Une demande d’enregistrement qui ne permet pas d’établir si, par l’utilisation de l’intitulé d’une classe particulière de la classification de Nice, le demandeur vise l’ensemble ou uniquement une partie des produits de cette classe ne saurait être considérée comme suffisamment claire et précise.

Ainsi, dans l’affaire au principal, il appartient à la juridiction de renvoi de déterminer si le CIPA, lorsqu’il a utilisé toutes les indications générales de l’intitulé de la classe 41 de la classification de Nice, a précisé dans sa demande si celle-ci couvrait ou non l’ensemble des services de cette classe et, en particulier, si sa demande visait ou non les services de traduction.”

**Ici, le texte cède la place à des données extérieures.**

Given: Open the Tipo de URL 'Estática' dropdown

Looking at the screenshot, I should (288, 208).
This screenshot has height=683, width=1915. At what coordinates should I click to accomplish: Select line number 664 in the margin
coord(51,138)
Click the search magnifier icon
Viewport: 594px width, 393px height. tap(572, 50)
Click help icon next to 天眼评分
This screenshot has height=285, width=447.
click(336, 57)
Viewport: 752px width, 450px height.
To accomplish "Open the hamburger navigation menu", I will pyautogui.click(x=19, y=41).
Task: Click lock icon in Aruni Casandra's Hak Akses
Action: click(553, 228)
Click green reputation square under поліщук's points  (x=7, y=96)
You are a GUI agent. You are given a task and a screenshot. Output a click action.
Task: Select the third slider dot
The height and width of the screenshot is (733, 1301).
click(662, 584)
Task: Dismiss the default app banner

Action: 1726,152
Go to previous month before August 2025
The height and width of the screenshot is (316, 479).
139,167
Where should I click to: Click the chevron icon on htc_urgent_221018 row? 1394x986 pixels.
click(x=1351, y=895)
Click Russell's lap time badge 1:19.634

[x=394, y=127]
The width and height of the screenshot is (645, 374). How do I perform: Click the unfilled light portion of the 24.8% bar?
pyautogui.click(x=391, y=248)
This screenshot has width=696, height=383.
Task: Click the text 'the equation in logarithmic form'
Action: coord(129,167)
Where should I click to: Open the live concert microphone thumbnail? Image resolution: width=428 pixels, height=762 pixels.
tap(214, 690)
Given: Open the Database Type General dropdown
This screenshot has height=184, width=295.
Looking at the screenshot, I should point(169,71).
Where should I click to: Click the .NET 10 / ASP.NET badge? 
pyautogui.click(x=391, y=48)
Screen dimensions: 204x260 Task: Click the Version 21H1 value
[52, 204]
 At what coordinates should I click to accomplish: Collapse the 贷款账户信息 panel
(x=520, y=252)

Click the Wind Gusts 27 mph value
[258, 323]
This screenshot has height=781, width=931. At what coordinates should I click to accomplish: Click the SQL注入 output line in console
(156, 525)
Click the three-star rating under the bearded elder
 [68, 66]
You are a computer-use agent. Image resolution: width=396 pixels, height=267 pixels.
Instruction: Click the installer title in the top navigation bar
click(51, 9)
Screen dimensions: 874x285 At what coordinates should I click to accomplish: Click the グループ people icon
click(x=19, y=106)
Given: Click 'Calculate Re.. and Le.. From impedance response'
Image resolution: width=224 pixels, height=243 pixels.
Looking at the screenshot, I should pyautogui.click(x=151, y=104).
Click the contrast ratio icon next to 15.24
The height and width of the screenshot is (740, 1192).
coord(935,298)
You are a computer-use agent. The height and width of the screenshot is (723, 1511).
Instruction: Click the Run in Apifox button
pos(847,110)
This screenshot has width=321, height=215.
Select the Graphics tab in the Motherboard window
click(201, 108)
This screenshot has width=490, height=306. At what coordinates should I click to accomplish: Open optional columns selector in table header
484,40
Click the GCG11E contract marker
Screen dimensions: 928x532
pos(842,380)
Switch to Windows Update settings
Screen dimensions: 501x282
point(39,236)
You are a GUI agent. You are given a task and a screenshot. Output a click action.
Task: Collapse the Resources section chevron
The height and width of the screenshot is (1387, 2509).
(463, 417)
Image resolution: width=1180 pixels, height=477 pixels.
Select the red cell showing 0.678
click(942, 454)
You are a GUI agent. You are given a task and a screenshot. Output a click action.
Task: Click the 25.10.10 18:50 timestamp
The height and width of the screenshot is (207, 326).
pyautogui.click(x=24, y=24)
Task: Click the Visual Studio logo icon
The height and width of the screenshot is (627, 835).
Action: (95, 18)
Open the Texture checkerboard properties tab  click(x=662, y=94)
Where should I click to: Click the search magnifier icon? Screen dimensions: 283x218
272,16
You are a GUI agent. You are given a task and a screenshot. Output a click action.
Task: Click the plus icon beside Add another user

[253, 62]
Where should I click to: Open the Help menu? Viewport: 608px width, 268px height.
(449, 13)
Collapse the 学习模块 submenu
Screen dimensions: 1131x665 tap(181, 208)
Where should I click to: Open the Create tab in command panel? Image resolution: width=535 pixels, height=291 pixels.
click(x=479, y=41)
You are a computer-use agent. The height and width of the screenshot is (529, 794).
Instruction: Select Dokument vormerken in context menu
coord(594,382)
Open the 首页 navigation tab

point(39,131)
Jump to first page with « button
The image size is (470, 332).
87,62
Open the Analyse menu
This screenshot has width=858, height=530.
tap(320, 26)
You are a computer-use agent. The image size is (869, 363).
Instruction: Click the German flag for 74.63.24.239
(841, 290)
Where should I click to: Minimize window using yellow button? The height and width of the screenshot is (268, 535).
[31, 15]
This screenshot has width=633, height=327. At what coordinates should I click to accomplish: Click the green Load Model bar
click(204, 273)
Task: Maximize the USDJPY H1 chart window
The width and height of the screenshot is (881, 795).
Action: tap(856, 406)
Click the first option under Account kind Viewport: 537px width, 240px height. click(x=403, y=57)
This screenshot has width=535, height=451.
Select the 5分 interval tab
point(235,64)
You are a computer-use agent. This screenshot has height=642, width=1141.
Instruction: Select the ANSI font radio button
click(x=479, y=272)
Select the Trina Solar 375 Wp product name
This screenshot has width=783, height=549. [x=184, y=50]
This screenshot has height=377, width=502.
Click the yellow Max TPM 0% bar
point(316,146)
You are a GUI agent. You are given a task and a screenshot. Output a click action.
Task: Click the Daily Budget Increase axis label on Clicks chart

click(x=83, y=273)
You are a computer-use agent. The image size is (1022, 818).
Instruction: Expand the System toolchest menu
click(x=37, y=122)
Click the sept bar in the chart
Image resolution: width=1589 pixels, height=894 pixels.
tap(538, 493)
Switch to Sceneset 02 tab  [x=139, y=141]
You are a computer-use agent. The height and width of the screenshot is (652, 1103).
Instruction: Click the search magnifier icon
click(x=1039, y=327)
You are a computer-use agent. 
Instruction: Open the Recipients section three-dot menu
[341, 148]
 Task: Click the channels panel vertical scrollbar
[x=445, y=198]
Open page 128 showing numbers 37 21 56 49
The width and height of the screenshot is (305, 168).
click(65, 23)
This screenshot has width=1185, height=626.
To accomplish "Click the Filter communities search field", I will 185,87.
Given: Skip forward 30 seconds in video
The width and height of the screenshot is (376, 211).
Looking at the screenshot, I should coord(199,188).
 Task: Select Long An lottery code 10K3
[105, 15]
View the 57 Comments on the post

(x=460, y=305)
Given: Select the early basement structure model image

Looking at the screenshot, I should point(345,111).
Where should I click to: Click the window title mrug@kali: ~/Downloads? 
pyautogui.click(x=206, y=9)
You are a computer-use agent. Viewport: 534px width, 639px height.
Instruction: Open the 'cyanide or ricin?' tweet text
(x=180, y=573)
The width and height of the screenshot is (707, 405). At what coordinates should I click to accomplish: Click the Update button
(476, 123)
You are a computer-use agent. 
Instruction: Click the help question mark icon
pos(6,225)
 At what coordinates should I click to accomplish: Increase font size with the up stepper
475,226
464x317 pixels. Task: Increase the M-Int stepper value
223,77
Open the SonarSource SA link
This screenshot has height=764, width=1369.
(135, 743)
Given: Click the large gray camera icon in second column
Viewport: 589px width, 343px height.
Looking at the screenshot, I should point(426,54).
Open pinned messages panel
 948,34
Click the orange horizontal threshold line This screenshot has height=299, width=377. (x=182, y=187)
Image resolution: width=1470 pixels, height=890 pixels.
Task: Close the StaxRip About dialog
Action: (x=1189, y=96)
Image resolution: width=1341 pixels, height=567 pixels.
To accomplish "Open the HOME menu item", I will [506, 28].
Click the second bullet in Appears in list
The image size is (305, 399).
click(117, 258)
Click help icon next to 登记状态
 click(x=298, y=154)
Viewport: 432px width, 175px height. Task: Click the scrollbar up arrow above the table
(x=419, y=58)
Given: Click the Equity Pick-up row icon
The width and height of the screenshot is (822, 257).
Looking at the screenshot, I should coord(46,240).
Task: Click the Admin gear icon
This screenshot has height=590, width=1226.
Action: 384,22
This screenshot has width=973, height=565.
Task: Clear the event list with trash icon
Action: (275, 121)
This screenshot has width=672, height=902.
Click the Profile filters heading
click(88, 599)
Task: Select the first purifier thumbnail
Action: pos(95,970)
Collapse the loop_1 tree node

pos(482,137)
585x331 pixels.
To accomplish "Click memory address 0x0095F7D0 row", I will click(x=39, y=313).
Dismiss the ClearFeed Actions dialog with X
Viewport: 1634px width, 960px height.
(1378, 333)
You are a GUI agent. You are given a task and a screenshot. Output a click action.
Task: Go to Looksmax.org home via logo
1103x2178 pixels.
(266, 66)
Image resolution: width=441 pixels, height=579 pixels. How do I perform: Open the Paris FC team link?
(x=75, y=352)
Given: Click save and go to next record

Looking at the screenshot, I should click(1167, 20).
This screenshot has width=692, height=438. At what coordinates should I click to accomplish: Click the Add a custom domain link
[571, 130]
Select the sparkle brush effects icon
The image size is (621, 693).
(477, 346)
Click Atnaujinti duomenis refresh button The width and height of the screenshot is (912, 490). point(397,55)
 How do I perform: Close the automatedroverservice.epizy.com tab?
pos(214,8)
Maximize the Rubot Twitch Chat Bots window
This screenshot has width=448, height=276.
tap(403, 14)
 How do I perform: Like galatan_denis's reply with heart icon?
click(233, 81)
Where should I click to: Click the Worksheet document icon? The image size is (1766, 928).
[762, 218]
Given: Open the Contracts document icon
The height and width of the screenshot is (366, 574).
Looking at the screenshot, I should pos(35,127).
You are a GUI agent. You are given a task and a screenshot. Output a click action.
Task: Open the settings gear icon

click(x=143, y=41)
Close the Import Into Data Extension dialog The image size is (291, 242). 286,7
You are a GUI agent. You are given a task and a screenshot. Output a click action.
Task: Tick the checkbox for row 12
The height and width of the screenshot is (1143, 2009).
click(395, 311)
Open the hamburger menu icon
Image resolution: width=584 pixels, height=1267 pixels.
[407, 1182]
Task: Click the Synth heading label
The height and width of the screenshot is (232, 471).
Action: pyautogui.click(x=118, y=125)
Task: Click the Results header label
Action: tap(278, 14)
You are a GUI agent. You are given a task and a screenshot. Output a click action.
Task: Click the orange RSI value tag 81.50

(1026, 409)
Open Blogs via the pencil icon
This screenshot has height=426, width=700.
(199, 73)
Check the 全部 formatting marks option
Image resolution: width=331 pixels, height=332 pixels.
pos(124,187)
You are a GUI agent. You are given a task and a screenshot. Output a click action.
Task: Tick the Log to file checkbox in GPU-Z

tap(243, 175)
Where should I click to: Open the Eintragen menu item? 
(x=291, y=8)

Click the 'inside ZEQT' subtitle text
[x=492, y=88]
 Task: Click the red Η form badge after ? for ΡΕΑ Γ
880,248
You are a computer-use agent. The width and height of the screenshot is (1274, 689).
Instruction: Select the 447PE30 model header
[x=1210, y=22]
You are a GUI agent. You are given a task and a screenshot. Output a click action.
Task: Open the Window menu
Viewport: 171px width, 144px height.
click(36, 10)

4. L’autorité de l’arrêt de la CJUE sur les juridictions et institutions nationales

Face aux interprétations divergentes des autorités en charge de l’enregistrement des marques nationales, Benelux, communautaires et internationales, il est important de rappeler l’autorité des arrêts rendus sur question préjudicielle par la CJUE.

Il n’est pas question d’autorité de chose jugée, alors que l’arrêt sur renvoi préjudiciel ne tranche pas un différend. Il est de coutume de qualifier l’autorité de chose décidée dans le cadre d’un recours préjudiciel d’”autorité de chose interprétée”.

Bien qu’aucun texte ne l’impose expressis verbis, l’”autorité de chose interprétée” s’impose tant au juge de renvoi qu’aux autres juridictions nationales des États Membres. Cette autorité ressort notamment du fait que l’obligation de renvoi des juridictions nationales suprêmes disparait si la CJUE a déjà donné une réponse à une question identique. Par ailleurs, l’interprétation donnée par la Cour est déclaratoire et s’impose autant que la disposition qu’elle interprète. Enfin, il est également régulièrement rappelé que pareille “autorité de chose interprétée” est conforme à l’objectif d’harmonisation du droit européen poursuivi par la procédure du renvoi préjudiciel.

Cet arrêt du 19 juin 2012 devra être appliqué par toutes les autorités nationales, multinationales ou communautaire d’enregistrement des marques.